*** Input records Section Begins ***

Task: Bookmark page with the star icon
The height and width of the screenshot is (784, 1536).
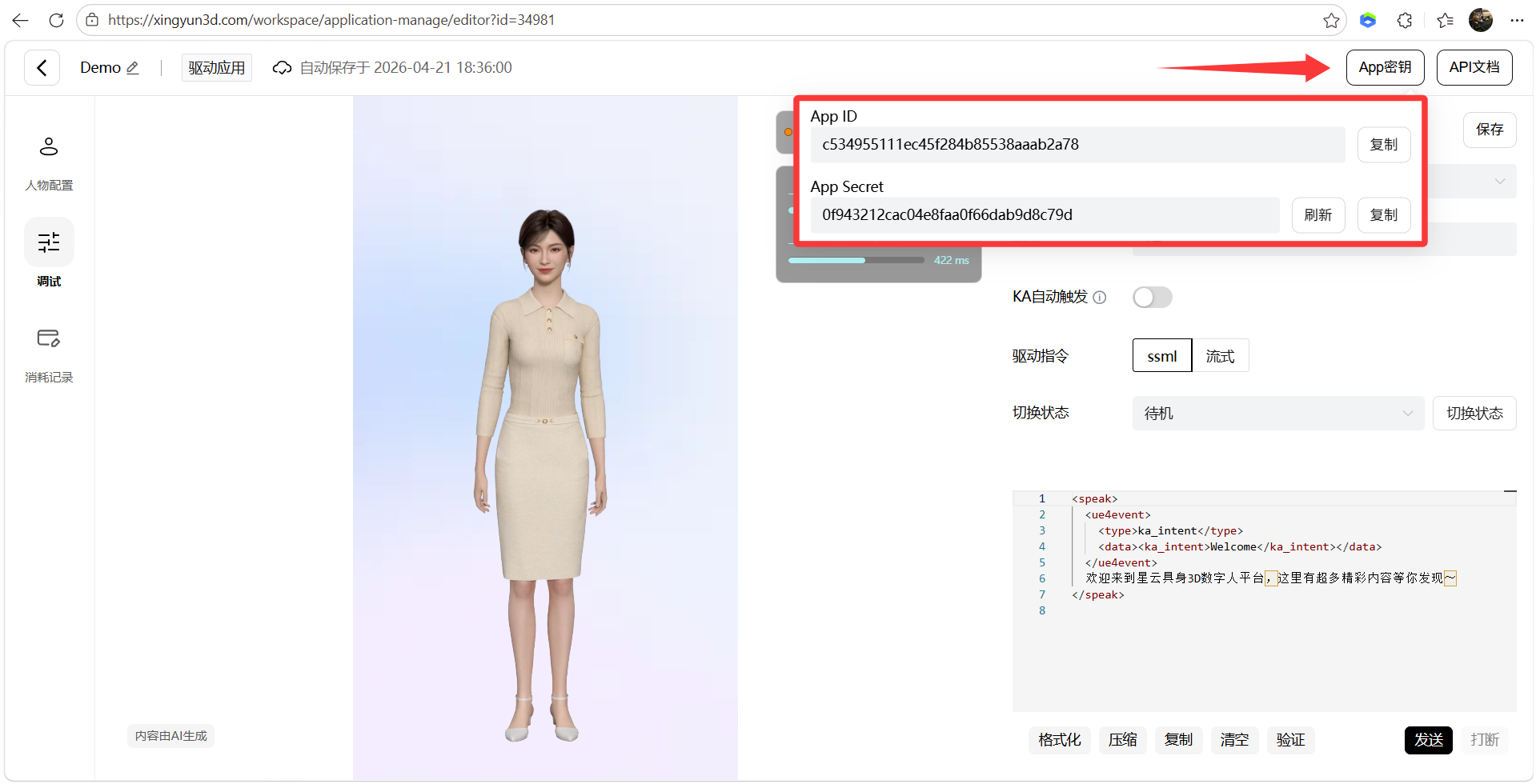Action: click(1331, 21)
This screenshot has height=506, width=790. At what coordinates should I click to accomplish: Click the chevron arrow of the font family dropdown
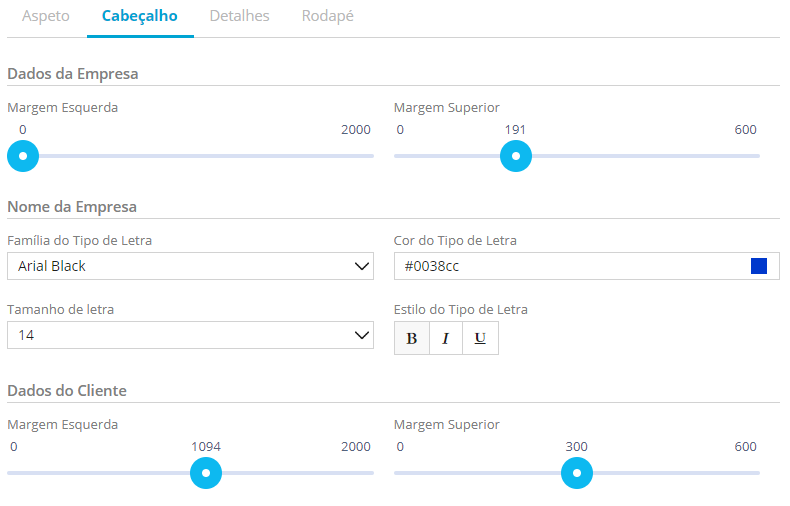(x=363, y=266)
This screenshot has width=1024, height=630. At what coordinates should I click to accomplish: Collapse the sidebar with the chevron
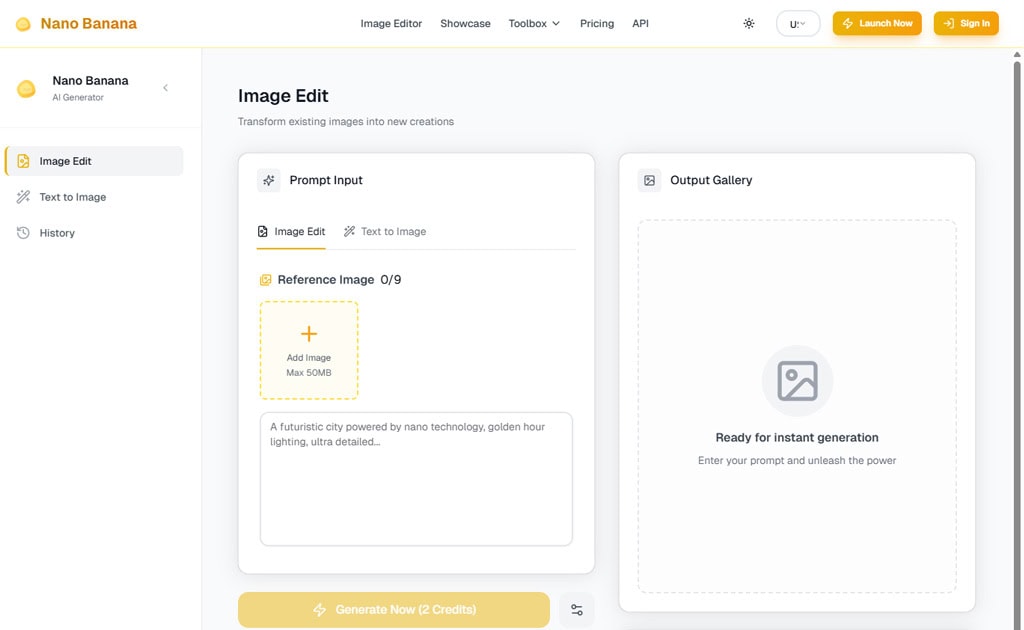166,88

*** Input records Section Ends ***

**Exercise description**
Transcribe the listing exactly; omit all images.

**Solved exercise**
Task: Bookmark page with the star icon
The height and width of the screenshot is (784, 1536).
Action: click(1331, 21)
This screenshot has height=506, width=790. At what coordinates should I click to accomplish: Click the chevron arrow of the font family dropdown
(x=363, y=266)
This screenshot has width=1024, height=630. At what coordinates should I click to accomplish: Collapse the sidebar with the chevron
166,88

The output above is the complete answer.